Dunham’s creative drive mixed with her academic prowess revolutionized the art form as these techniques were not fully employed by artists till the early 80s and stands a testament to her greatness.
For her contributions to the arts, she was awarded a plethora of awards: most notably the Kennedy Center Honors in 1983.
Live Performance of ‘Ballet Creole’, performed in 1952:
Margot Fonteyn
Margot Fonteyn (born Hookham) was an English ballerina often regarded as one of the greatest dancers of her generation and the figurehead of English ballet for much of the 20th century. As the prima ballerina of the Royal Ballet, Fonteyn catapulted ballet with her exquisite footwork, relentless work ethic, and constant revitalization of partners and styles.
Fonteyn started ballet at the age of 4 while travelling internationally and trained by the greatest Ballet minds at the time, eventually being recruited by the Royal Ballet School (Vic-Wells Ballet School at the time) at the young age of 14.
While performing late into her 60s, Fonteyn’s greatest revitalization came in 1961 when she partnered with recently defected Rudolf Nureyev, a Soviet ballet dancer often regarded as one of the greatest male ballet performers of all time. The dynamic duo were an international sensation with their performances in famous operas such as “Swan Lake”, “Raymonda” and “Romeo and Juliet”.
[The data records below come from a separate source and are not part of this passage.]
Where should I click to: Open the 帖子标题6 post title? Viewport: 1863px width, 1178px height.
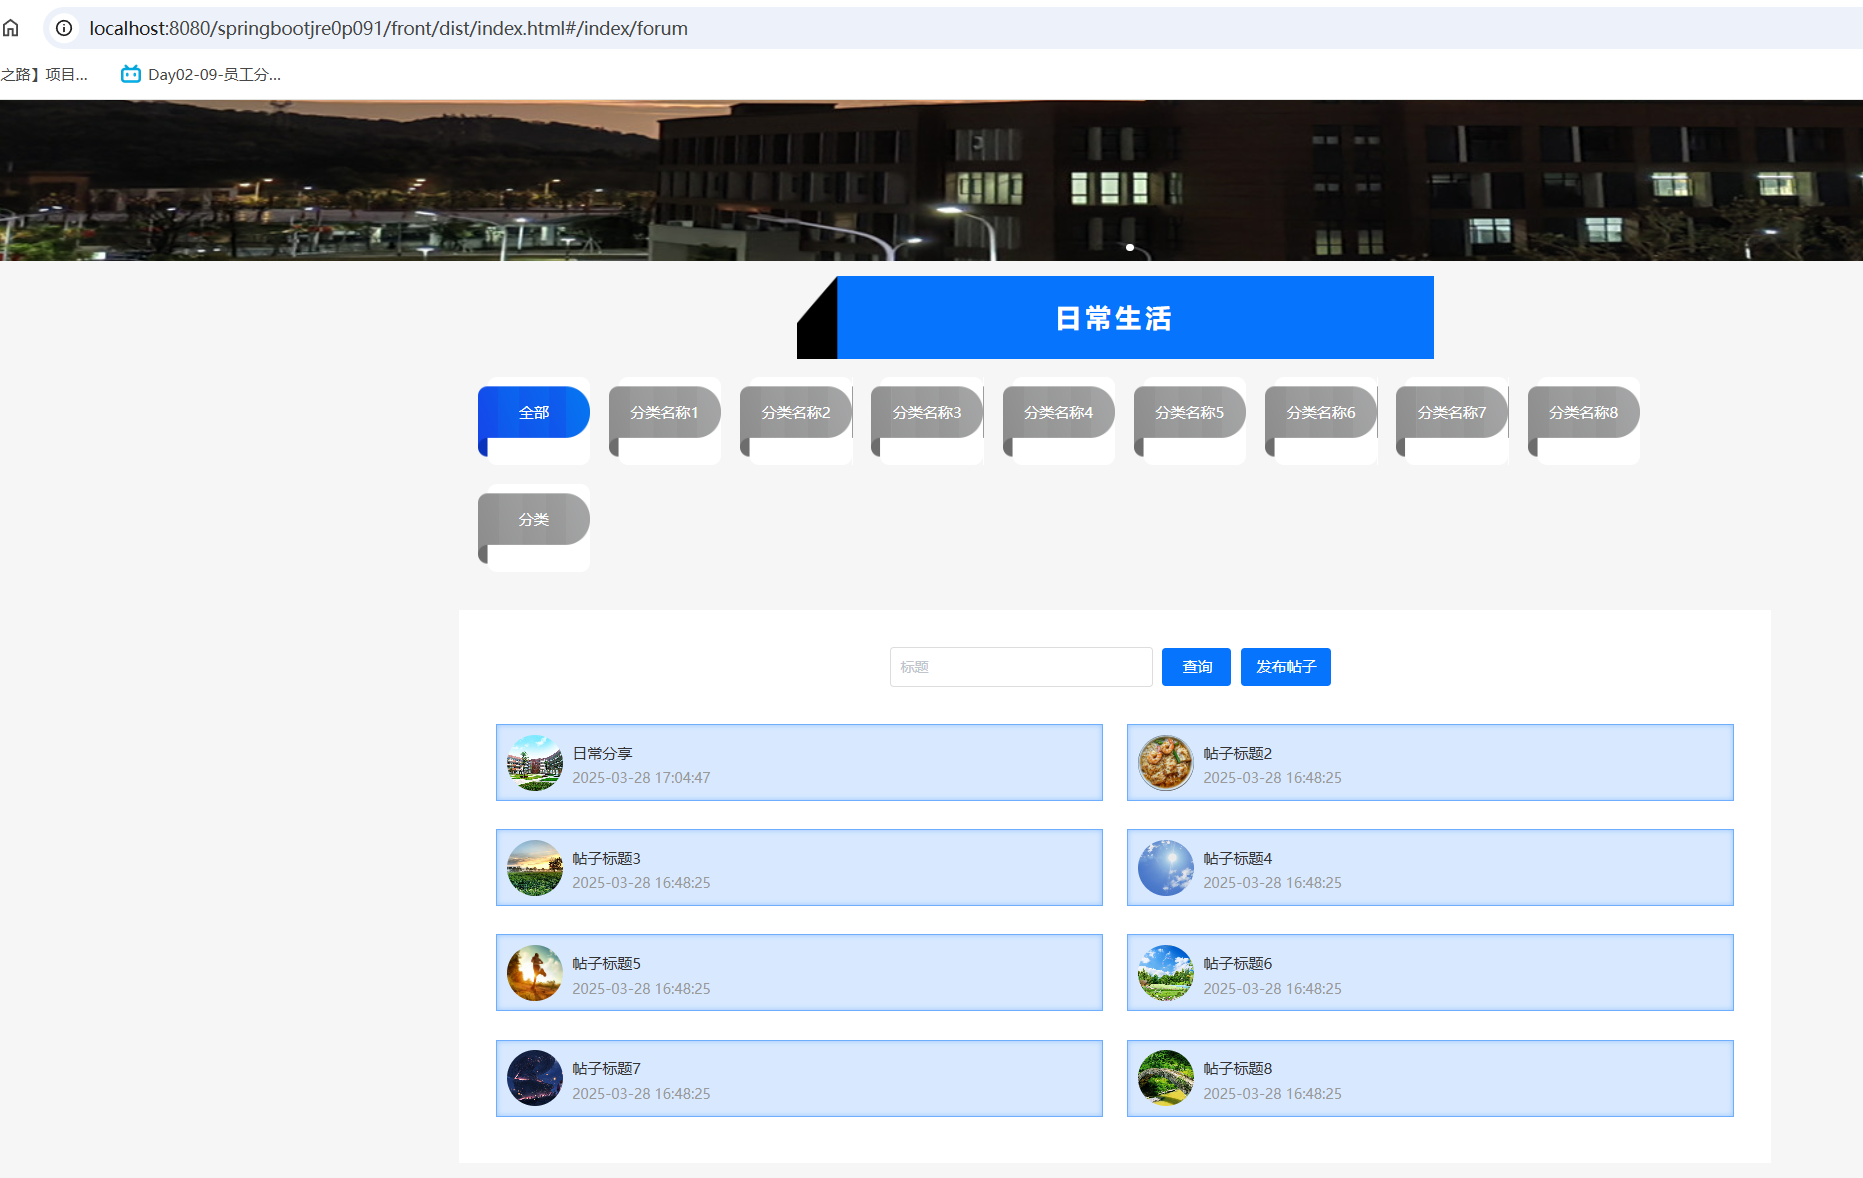coord(1237,963)
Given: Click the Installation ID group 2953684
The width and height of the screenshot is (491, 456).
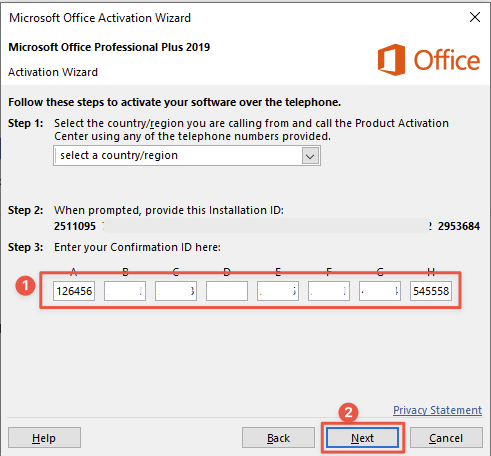Looking at the screenshot, I should click(459, 226).
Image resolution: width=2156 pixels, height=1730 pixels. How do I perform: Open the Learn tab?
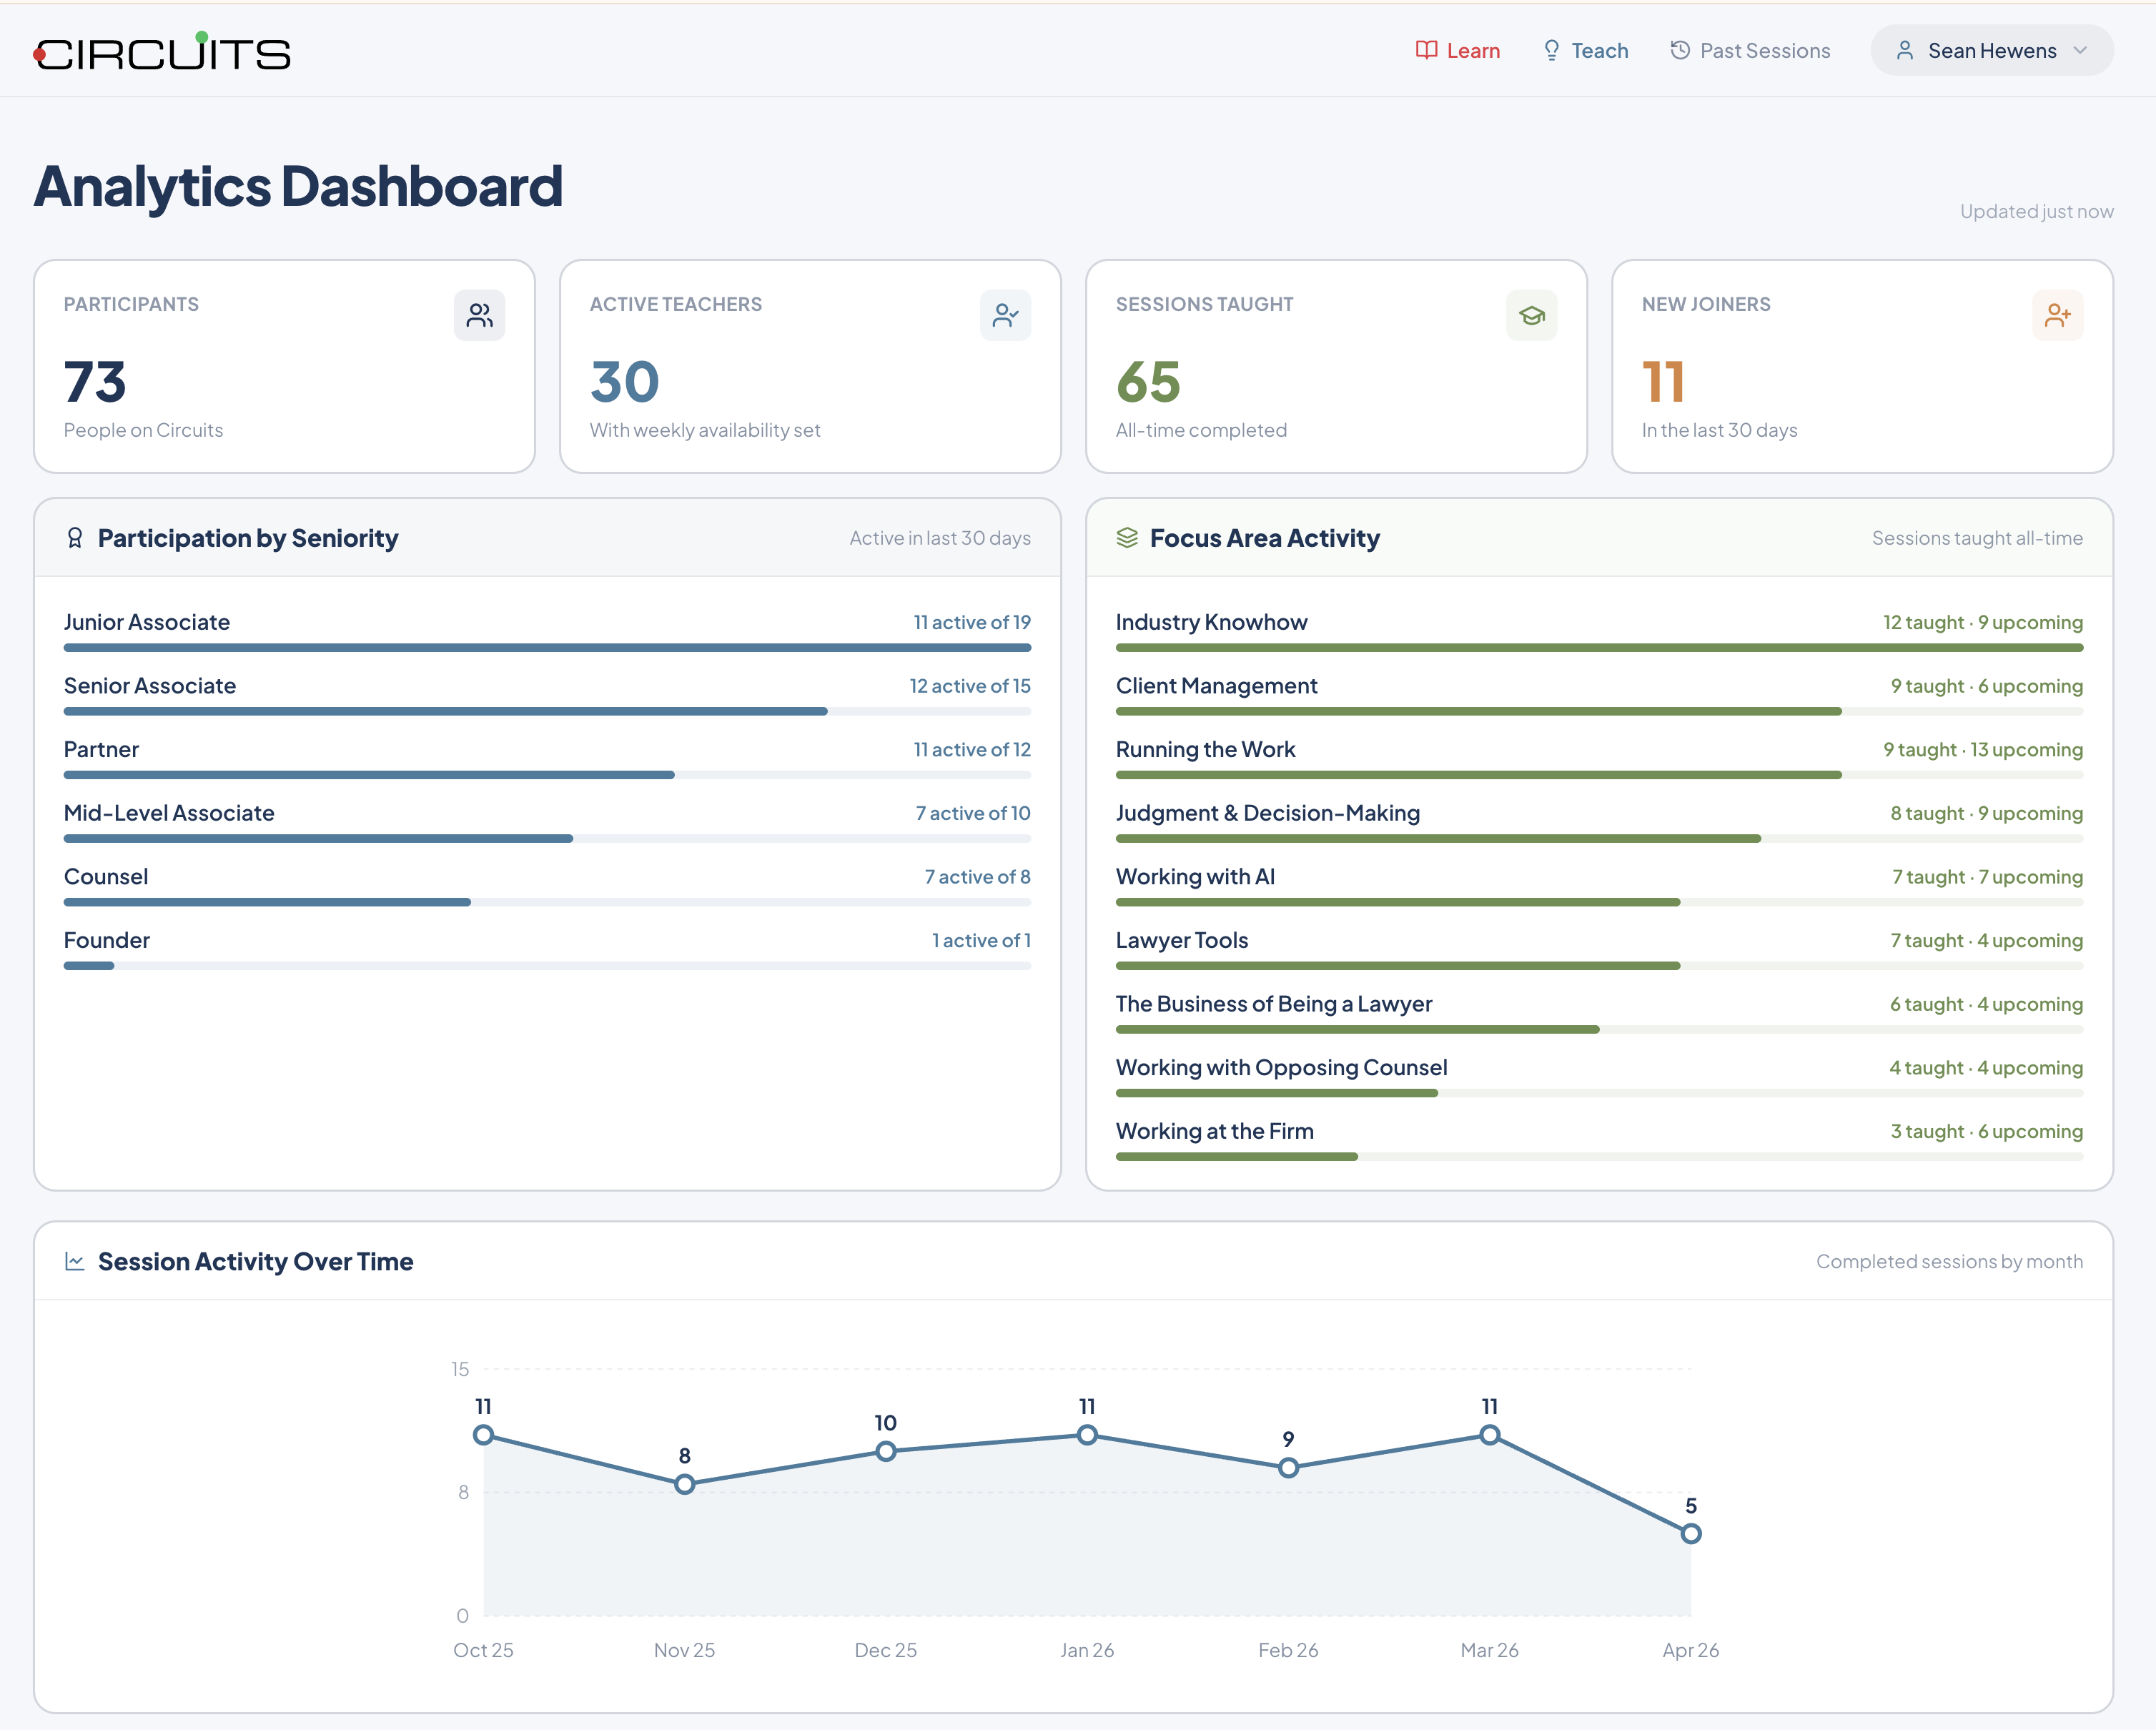(x=1458, y=51)
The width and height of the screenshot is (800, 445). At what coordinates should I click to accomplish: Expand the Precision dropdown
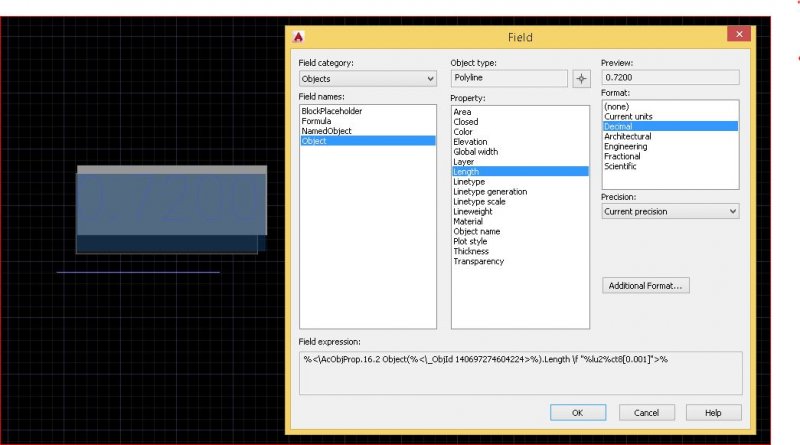click(669, 212)
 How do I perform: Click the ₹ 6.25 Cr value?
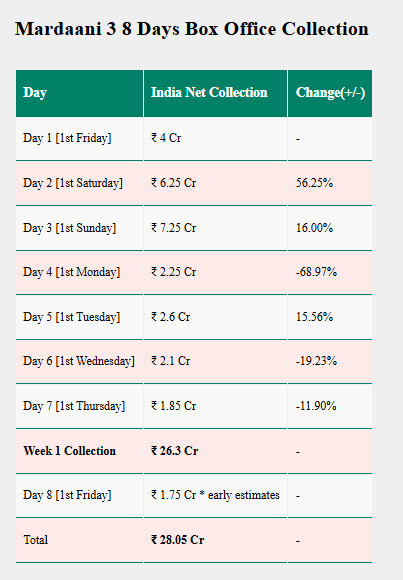pyautogui.click(x=174, y=183)
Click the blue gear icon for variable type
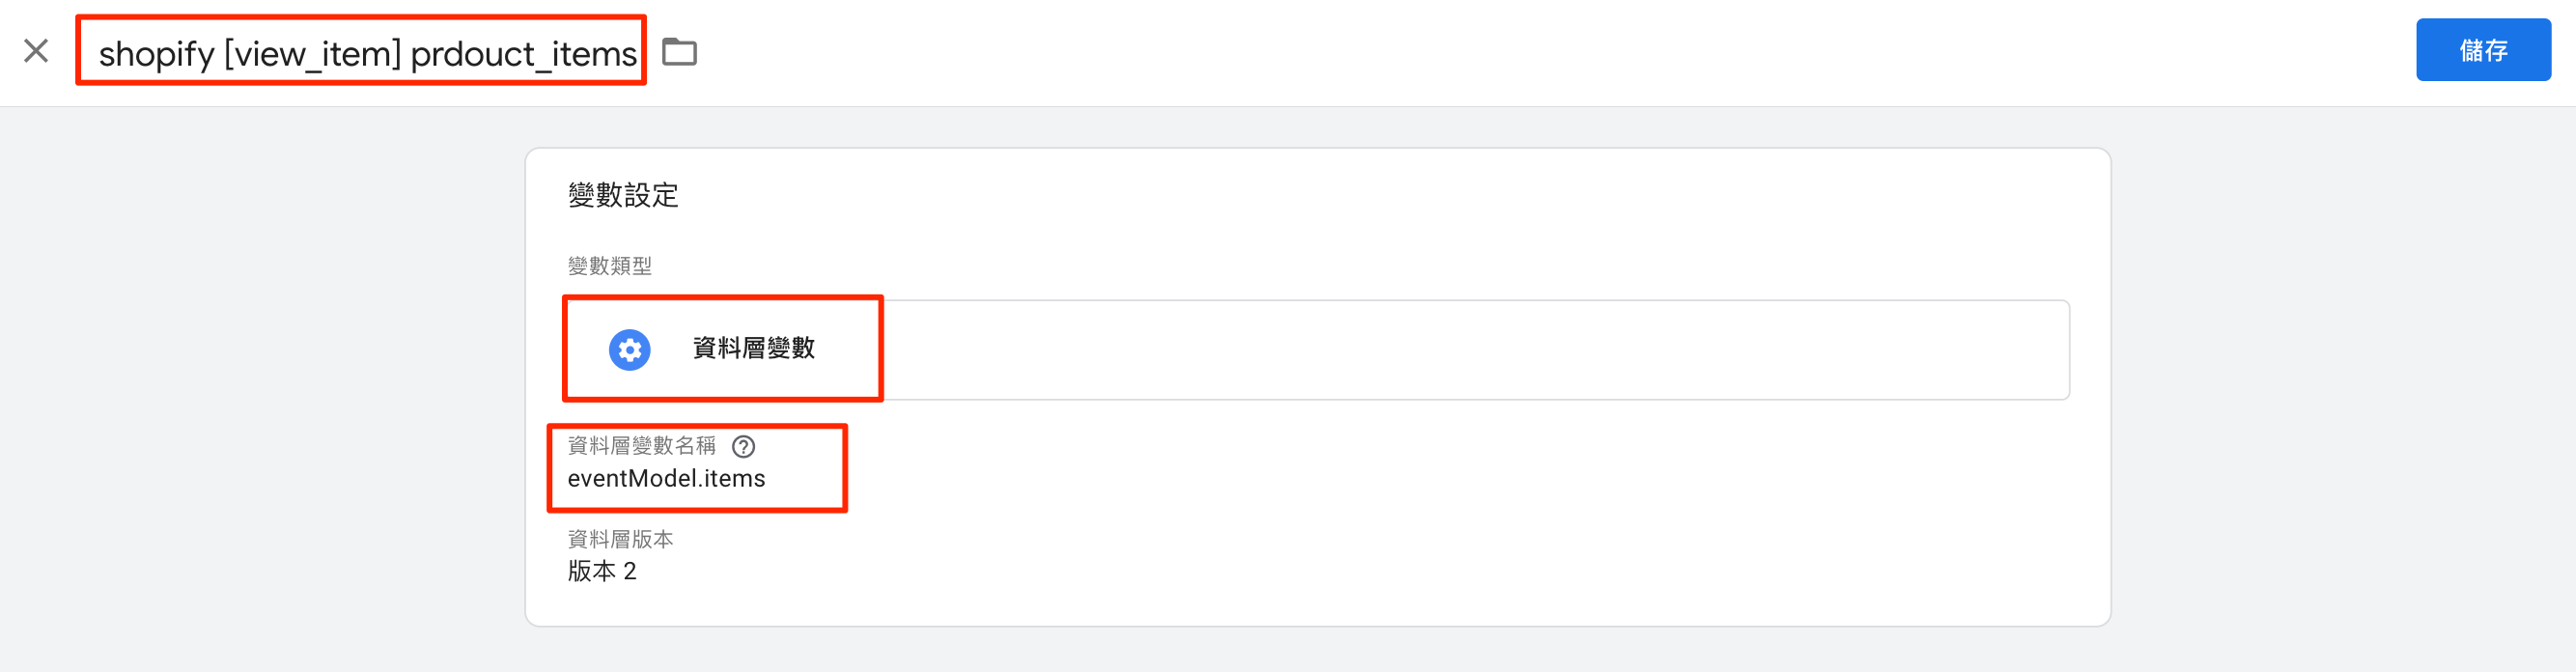The image size is (2576, 672). point(629,349)
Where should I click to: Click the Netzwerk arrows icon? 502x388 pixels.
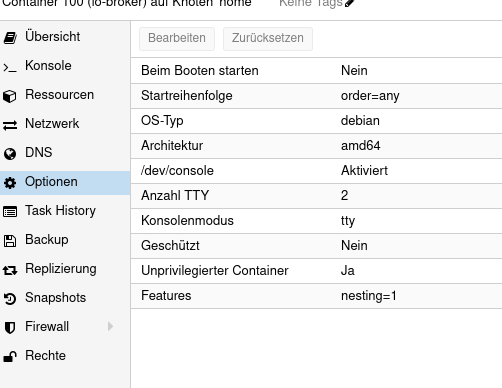[10, 125]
She was honored the Dame Commander of the Order of the British Empire and made prima ballerina assoluta by Queen Elizabeth II, a title dedicated to only the best ballerinas of their generation.
Live Performance of ‘Swan Lake’, performed in 1965:
Josephine Baker
Josephine Baker was an American-born French performer whose career centered in Europe. Her costume was an iconic symbol of the Jazz Age and the Roaring Twenties and redefined racial stereotypes of the era and pushed forward a conversation of manipulating society’s wrongs with brilliant performance and expression.
Moving to New York during the Harlem Renaissance in her youth and learning the workings of the industry, she sailed to Paris at the age of 19 and materialized a stellar career in seductive dancing amid the ‘Art Deco’ movement. She performed in operas, burlesque, and Broadway performances: all enhancing her technical ability.
As a naturalized French citizen in the 1940s, her job as a performer allowed her to move around Europe easily amid the Second World War, where she aided the French Resistance. Her work with the Civil Rights movement was notable as she stood beside Dr. Martin Luther King Jr. during his March on Washington, being the only official female speaker at the event.
A proponent of performing arts who often utilized her skills to aid those around her, Baker added a certain level of responsibility to the average performer to establish themselves within their community while being a sensation: a notion which is not easily replicated. For this and her eternal image of the Jazz Age performers, her legacy lives on forever.
Live performance in “LA REVUE DES REVUES”:
Trisha Brown
The most modern entry to this list is the American choreographer and dancer, Trisha Brown. A founder of the Judson Dance Theater and the popular postmodern dance movement, Brown revolutionized the performing arts with her focused movements and stressed the importance of control in her routines.
Brown’s experimental nature allowed for grand artistic collaborations such as architectural structures, intricate costumes, and operatic scores from some of the best artists of the generation. Her work allowed for a combination of distinct art forms colliding in perfect harmony, thereby dictating bold expressions through the movements of the large groups of dancers and performers.
Most famously, her work is often credited for bringing an intellectual aspect to dance: setting aside what the mainstream believed ‘modern dance’ consisted of and instead adding an extremely academic, while also enjoyable front to her work.